Spectrum of the Neumann-Poincar\'e operator and optimal estimates for transmission problems in presence of two circular inclusions

TL;DR

This paper analyzes the spectral properties of the Neumann-Poincaré operator to derive optimal estimates for the behavior of solutions in transmission problems with two circular inclusions, revealing conditions for boundedness and blow-up of derivatives.

Contribution

It provides a spectral analysis framework that yields new insights and optimal estimates for field concentration in transmission problems with closely located inclusions.

Findings

Gradient remains bounded when conductivities have different signs.

Higher derivatives can blow up as inclusions approach each other under certain conductivity conditions.

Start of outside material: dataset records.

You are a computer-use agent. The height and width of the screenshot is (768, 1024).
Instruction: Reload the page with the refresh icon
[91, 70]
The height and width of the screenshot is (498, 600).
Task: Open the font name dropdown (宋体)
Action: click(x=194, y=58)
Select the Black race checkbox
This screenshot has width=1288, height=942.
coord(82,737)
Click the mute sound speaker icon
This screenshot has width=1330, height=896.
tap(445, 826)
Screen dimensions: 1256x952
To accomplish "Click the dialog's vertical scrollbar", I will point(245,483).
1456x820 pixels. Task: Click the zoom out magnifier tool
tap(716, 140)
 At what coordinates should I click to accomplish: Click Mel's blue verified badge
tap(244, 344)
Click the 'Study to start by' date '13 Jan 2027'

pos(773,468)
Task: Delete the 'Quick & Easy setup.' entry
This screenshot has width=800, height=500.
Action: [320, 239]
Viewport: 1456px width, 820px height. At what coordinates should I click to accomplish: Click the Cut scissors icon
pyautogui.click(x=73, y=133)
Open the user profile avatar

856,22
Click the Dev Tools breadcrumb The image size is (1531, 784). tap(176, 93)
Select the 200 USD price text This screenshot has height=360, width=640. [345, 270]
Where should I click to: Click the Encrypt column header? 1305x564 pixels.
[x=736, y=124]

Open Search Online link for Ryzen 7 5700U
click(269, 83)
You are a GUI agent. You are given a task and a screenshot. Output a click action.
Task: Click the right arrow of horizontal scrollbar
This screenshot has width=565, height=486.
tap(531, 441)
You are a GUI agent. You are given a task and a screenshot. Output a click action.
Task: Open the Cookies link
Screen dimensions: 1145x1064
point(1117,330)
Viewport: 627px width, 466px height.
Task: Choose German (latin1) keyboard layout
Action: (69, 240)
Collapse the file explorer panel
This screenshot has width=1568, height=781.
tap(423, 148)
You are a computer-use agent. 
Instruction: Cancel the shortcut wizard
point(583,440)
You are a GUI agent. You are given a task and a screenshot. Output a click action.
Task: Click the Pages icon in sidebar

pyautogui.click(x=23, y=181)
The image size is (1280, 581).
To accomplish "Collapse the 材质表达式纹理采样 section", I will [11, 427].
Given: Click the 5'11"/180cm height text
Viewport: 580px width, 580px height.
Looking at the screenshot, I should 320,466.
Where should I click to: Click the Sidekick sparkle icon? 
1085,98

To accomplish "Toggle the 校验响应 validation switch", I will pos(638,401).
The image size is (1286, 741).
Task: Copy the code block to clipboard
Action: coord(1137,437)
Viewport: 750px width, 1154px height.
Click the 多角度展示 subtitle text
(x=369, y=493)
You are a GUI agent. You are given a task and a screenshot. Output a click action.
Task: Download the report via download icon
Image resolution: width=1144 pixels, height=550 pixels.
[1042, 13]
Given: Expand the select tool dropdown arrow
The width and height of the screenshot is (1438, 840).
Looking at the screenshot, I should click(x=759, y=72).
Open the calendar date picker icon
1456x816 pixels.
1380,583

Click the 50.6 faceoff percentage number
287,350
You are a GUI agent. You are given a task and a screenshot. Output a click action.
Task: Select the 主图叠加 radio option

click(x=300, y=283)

Estimates are proven to be optimal through examples.

Abstract

We consider the field concentration for the transmission problems of the homogeneous and inhomogeneous conductivity equations in the presence of closely located circular inclusions. We revisit these well-studied problems by exploiting the spectral nature residing behind the phenomenon of the field concentration. The spectral approach enables us not only to recover the existing results with new insights but also to produce significant new results. We show that when relative conductivities of inclusions have different signs, then the gradient of the solution is bounded regardless of the distance between inclusions, but the second and higher derivatives may blow up as the distance tends to zero if one of conductivities is $0$ and the other $\infty$. This result holds for both homogenous and inhomogeneous problems. We prove these results by precise quantitative estimates of the derivatives of the solution. We also show by examples that the estimates are optimal.